It has been a big year together for Te Toi Ahurangi and Te Uepū members. A year of highs and lows, excitement and frustrations – ngā piki, ngā heke. We have continued our Te Tiriti journey – learning, growing, connecting, and living our whāinga – tū kotahi, tū kaha. Our voice has been strong and united. Our leadership and actions purposeful – tātou, tātou e. And we have supported each other – awhi atu, awhi mai.
We said farewell to George Tongariro, the Industrial and Professional Vice-President, who was made redundant from Whitireia Polytechnic.
A big hole was left in our hearts and our collective being with the deaths of Whaea Kāterina Daniels and Koro Dr Huirangi Waikerepuru – these people contributed to who we are as a collective and we will honour them by standing together through the good and bad – ngā piki, ngā heke.
The sad loss of Whaea Kāterina and Koro Huirangi who guided and gave their strength to the TEU whānau gives us pause to reflect on how our knowledge and power comes through people, and we are delighted to welcome Taua Roimata Kirikiri and have her join Matua Hōne Sadler in forming our TEU Te Kāhui Kaumātua.
The collective strength and mahi of TEU over the last year have been demonstrated by our active Te Uepū voice and in Te Toi Ahurangi maintaining the right of Māori to hui, kōrero, and build our knowledge through and with our people.
Over 50 Māori members attended Hui-ā-Motu held at Te Herenga Waka; and around 40 members made up Hui Te Uepū before Annual Conference. There has been increased use of whakawhanaungatanga in both internal and external meetings, and the use of mihi/pepeha by TEU members and staff in these moments, allowing us to connect and reconnect in stronger ways.
Across the mahi of TEU, there has been a focus on advancing Te Koeke Tiriti, refreshing the Whitestreaming Report, progressing Te Kotahi Mano strategy to recruit 1000 Māori members, and discussing constitutional transformation within TEU. We have seen an increase of Māori representation within TEU’s executive; and an acknowledgement of our whakapapa, language, and culture which has meant our members can be proud of who we are and where we are from.
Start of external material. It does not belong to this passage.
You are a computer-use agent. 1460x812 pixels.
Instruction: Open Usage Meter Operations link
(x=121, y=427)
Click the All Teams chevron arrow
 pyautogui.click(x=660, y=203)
Locally and nationally we have seen an increased uptake of Te Koeke Tiriti. Massey University and NorthTec branches use our whāinga to discuss and solve issues collectively – this practice will continue and extend to other branches. TEU Annual Conference, TEU Council and all TEU national committees base their agendas on our whāinga to guide their Tiriti relationships and behaviours, setting their visions of how they aspire to work together.
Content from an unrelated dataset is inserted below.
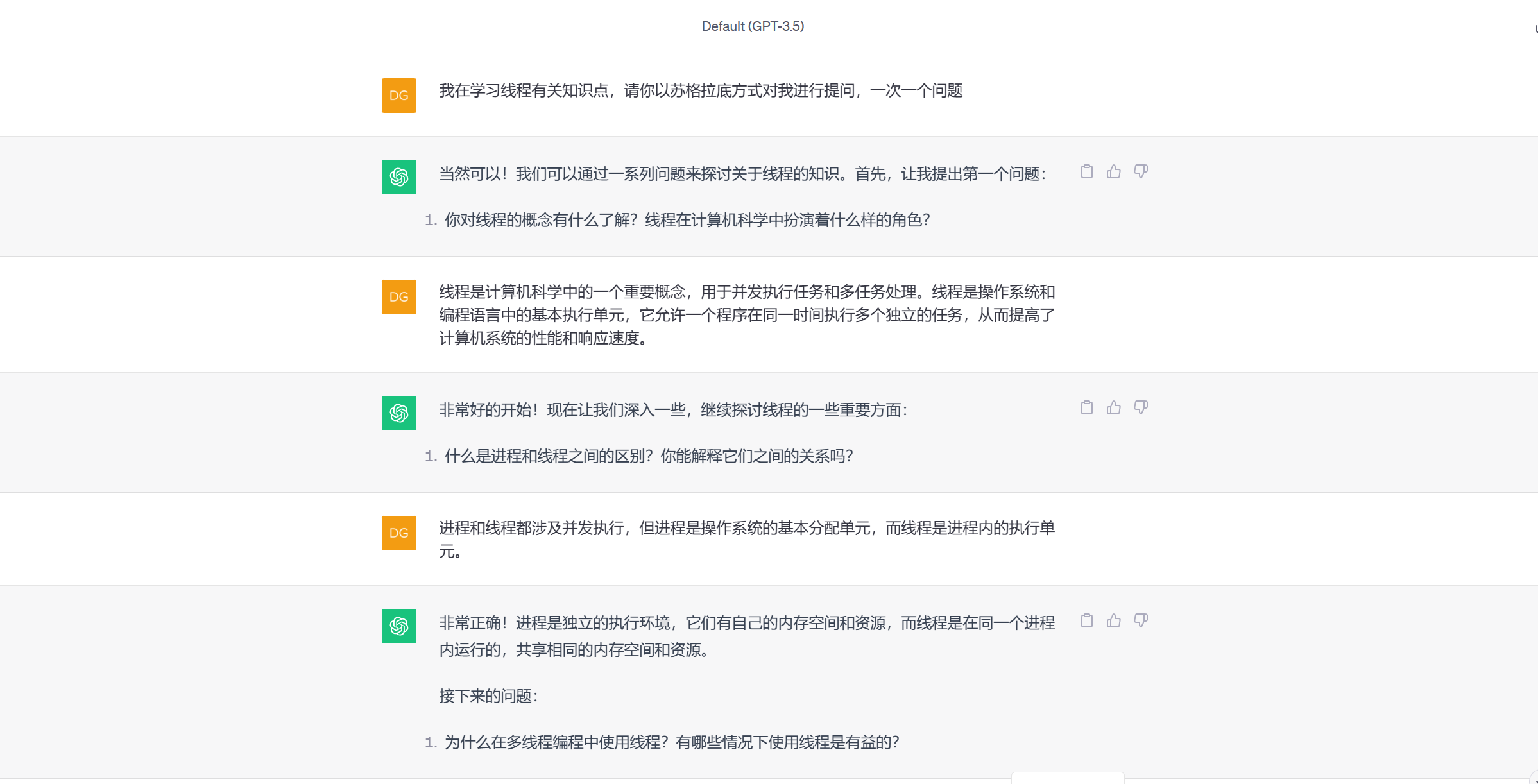The image size is (1538, 784).
Task: Dislike the second ChatGPT reply
Action: tap(1140, 407)
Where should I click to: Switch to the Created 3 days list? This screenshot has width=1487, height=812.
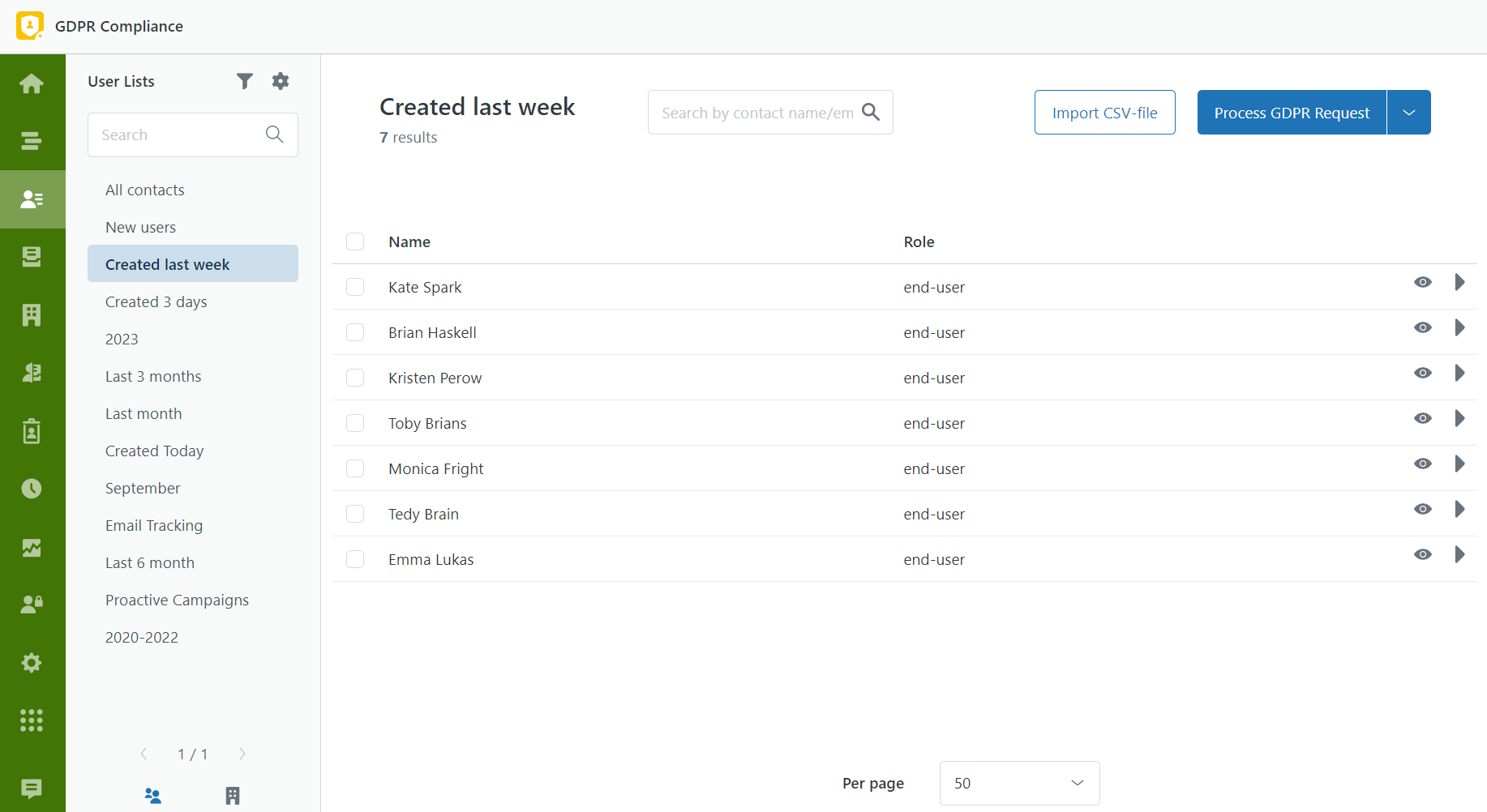click(156, 301)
The values in our Te Koeke Tiriti framework have also been incorporated into our industrial strategy and claims have been developed to ensure all collective agreements include Te Tiriti o Waitangi clauses and te reo Māori me ngā tikanga allowances where there were no provisions.
Māori and Pākehā members and union staff have worked strongly together and supported each other over the last year. This was particularly evident through lockdown where tangihanga leave has come under the spotlight during and post-Covid-19.
This year we have submitted strongly on the need to make Te Tiriti relationships live in the new vocational education sector and saw changes to legislation which significantly improved the way Māori and Tiriti issues were written into the law. TEU also developed resources of basic communication to celebrate Te Wiki o Te Reo Māori and played our part in revitalising te reo Māori, transferring knowledge, and understanding place.
Moving from strength to strength, Te Toi Ahurangi and our Te Uepū members continue to support TEU in its Tiriti journey, and on its path toward improved and more equitable working conditions for kaimahi and kaiako, better access and outcomes for tauira, and in the active promotion and defence of quality public tertiary education for the benefit of all New Zealanders.